____ MATERIAL SHOWN

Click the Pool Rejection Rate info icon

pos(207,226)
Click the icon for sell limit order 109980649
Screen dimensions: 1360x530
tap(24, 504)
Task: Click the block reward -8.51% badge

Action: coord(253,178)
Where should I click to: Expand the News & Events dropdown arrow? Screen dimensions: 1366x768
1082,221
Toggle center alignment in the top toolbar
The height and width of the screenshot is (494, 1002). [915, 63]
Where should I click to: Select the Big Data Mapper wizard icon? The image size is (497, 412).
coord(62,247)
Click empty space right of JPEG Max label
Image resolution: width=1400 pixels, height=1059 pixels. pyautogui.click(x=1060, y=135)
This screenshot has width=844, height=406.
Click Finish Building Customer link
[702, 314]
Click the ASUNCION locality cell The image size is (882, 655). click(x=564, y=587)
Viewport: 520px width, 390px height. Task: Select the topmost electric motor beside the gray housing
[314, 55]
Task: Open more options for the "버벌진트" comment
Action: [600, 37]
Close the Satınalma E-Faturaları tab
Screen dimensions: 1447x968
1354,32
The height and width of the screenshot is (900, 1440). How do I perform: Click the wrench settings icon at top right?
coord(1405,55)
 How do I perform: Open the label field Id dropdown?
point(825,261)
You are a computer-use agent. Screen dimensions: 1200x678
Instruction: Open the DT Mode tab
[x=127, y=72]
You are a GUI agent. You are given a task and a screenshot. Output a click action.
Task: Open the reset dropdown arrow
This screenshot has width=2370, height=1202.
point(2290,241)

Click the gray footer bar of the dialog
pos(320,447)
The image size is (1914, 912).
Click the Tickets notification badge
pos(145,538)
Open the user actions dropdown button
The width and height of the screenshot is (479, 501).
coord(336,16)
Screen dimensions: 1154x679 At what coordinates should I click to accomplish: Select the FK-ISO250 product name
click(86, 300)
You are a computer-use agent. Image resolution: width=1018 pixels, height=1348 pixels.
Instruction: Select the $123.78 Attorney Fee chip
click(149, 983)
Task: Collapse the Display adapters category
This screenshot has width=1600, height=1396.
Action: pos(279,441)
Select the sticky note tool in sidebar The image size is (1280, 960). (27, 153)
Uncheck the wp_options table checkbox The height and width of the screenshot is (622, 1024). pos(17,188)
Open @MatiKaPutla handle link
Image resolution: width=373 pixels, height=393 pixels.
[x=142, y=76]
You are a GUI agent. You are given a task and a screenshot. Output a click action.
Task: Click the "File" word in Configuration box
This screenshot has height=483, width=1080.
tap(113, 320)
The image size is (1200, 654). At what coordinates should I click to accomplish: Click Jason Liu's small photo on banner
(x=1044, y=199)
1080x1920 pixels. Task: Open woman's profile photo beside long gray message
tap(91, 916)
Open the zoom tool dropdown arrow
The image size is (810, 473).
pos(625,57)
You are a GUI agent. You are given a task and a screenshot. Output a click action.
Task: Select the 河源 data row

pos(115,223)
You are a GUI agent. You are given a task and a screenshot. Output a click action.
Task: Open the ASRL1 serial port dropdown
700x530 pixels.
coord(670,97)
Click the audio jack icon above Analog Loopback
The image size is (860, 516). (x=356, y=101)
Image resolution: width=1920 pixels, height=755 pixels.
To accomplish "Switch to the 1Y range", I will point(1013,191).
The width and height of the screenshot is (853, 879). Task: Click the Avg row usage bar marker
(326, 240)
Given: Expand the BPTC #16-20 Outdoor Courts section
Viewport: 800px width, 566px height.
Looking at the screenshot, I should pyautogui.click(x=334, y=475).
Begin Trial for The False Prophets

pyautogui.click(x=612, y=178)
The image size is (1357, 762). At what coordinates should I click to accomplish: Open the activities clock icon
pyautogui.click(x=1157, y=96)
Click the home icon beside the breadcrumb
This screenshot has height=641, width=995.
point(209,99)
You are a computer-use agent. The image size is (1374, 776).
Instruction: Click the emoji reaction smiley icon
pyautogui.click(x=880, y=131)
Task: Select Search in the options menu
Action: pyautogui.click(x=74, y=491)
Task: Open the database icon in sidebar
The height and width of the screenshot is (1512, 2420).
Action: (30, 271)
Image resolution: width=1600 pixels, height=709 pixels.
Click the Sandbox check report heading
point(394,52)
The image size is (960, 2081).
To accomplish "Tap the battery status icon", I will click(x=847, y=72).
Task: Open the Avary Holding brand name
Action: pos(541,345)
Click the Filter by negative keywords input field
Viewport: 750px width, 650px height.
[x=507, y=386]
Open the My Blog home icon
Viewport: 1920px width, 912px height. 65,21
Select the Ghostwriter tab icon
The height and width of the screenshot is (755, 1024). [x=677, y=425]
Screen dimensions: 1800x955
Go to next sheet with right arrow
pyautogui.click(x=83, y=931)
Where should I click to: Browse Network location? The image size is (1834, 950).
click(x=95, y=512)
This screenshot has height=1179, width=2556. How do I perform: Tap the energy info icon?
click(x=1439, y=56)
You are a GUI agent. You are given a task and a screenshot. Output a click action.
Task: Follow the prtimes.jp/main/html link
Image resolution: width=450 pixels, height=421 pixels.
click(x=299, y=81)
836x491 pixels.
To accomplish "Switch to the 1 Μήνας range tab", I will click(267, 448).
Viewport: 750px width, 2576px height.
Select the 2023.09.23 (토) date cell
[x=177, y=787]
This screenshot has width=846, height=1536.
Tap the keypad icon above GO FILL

________

### EXERCISE DIRECTIONS
Each line above should be duplicated without any alteration.

### ANSWER BOX
Click the Pool Rejection Rate info icon

pos(207,226)
Click the icon for sell limit order 109980649
Screen dimensions: 1360x530
tap(24, 504)
Task: Click the block reward -8.51% badge

Action: coord(253,178)
Where should I click to: Expand the News & Events dropdown arrow? Screen dimensions: 1366x768
1082,221
Toggle center alignment in the top toolbar
The height and width of the screenshot is (494, 1002). [915, 63]
Where should I click to: Select the Big Data Mapper wizard icon? The image size is (497, 412).
coord(62,247)
Click empty space right of JPEG Max label
Image resolution: width=1400 pixels, height=1059 pixels. pyautogui.click(x=1060, y=135)
This screenshot has width=844, height=406.
Click Finish Building Customer link
[702, 314]
Click the ASUNCION locality cell The image size is (882, 655). click(x=564, y=587)
Viewport: 520px width, 390px height. Task: Select the topmost electric motor beside the gray housing
[314, 55]
Task: Open more options for the "버벌진트" comment
Action: [600, 37]
Close the Satınalma E-Faturaları tab
Screen dimensions: 1447x968
1354,32
The height and width of the screenshot is (900, 1440). How do I perform: Click the wrench settings icon at top right?
coord(1405,55)
 How do I perform: Open the label field Id dropdown?
point(825,261)
You are a computer-use agent. Screen dimensions: 1200x678
Instruction: Open the DT Mode tab
[x=127, y=72]
You are a GUI agent. You are given a task and a screenshot. Output a click action.
Task: Open the reset dropdown arrow
This screenshot has width=2370, height=1202.
point(2290,241)

Click the gray footer bar of the dialog
pos(320,447)
The image size is (1914, 912).
Click the Tickets notification badge
pos(145,538)
Open the user actions dropdown button
The width and height of the screenshot is (479, 501).
coord(336,16)
Screen dimensions: 1154x679 At what coordinates should I click to accomplish: Select the FK-ISO250 product name
click(86, 300)
You are a computer-use agent. Image resolution: width=1018 pixels, height=1348 pixels.
Instruction: Select the $123.78 Attorney Fee chip
click(149, 983)
Task: Collapse the Display adapters category
This screenshot has width=1600, height=1396.
Action: pos(279,441)
Select the sticky note tool in sidebar The image size is (1280, 960). (27, 153)
Uncheck the wp_options table checkbox The height and width of the screenshot is (622, 1024). pos(17,188)
Open @MatiKaPutla handle link
Image resolution: width=373 pixels, height=393 pixels.
[x=142, y=76]
You are a GUI agent. You are given a task and a screenshot. Output a click action.
Task: Click the "File" word in Configuration box
This screenshot has height=483, width=1080.
tap(113, 320)
The image size is (1200, 654). At what coordinates should I click to accomplish: Click Jason Liu's small photo on banner
(x=1044, y=199)
1080x1920 pixels. Task: Open woman's profile photo beside long gray message
tap(91, 916)
Open the zoom tool dropdown arrow
The image size is (810, 473).
pos(625,57)
You are a GUI agent. You are given a task and a screenshot. Output a click action.
Task: Select the 河源 data row

pos(115,223)
You are a GUI agent. You are given a task and a screenshot. Output a click action.
Task: Open the ASRL1 serial port dropdown
700x530 pixels.
coord(670,97)
Click the audio jack icon above Analog Loopback
The image size is (860, 516). (x=356, y=101)
Image resolution: width=1920 pixels, height=755 pixels.
To accomplish "Switch to the 1Y range", I will point(1013,191).
The width and height of the screenshot is (853, 879). Task: Click the Avg row usage bar marker
(326, 240)
Given: Expand the BPTC #16-20 Outdoor Courts section
Viewport: 800px width, 566px height.
Looking at the screenshot, I should pyautogui.click(x=334, y=475).
Begin Trial for The False Prophets

pyautogui.click(x=612, y=178)
The image size is (1357, 762). At what coordinates should I click to accomplish: Open the activities clock icon
pyautogui.click(x=1157, y=96)
Click the home icon beside the breadcrumb
This screenshot has height=641, width=995.
point(209,99)
You are a computer-use agent. The image size is (1374, 776).
Instruction: Click the emoji reaction smiley icon
pyautogui.click(x=880, y=131)
Task: Select Search in the options menu
Action: pyautogui.click(x=74, y=491)
Task: Open the database icon in sidebar
The height and width of the screenshot is (1512, 2420).
Action: (30, 271)
Image resolution: width=1600 pixels, height=709 pixels.
Click the Sandbox check report heading
point(394,52)
The image size is (960, 2081).
To accomplish "Tap the battery status icon", I will click(x=847, y=72).
Task: Open the Avary Holding brand name
Action: pos(541,345)
Click the Filter by negative keywords input field
Viewport: 750px width, 650px height.
[x=507, y=386]
Open the My Blog home icon
Viewport: 1920px width, 912px height. 65,21
Select the Ghostwriter tab icon
The height and width of the screenshot is (755, 1024). [x=677, y=425]
Screen dimensions: 1800x955
Go to next sheet with right arrow
pyautogui.click(x=83, y=931)
Where should I click to: Browse Network location? The image size is (1834, 950).
click(x=95, y=512)
This screenshot has height=1179, width=2556. How do I perform: Tap the energy info icon?
click(x=1439, y=56)
You are a GUI agent. You are given a task and a screenshot. Output a click action.
Task: Follow the prtimes.jp/main/html link
Image resolution: width=450 pixels, height=421 pixels.
click(x=299, y=81)
836x491 pixels.
To accomplish "Switch to the 1 Μήνας range tab", I will click(267, 448).
Viewport: 750px width, 2576px height.
Select the 2023.09.23 (토) date cell
[x=177, y=787]
This screenshot has width=846, height=1536.
Tap the keypad icon above GO FILL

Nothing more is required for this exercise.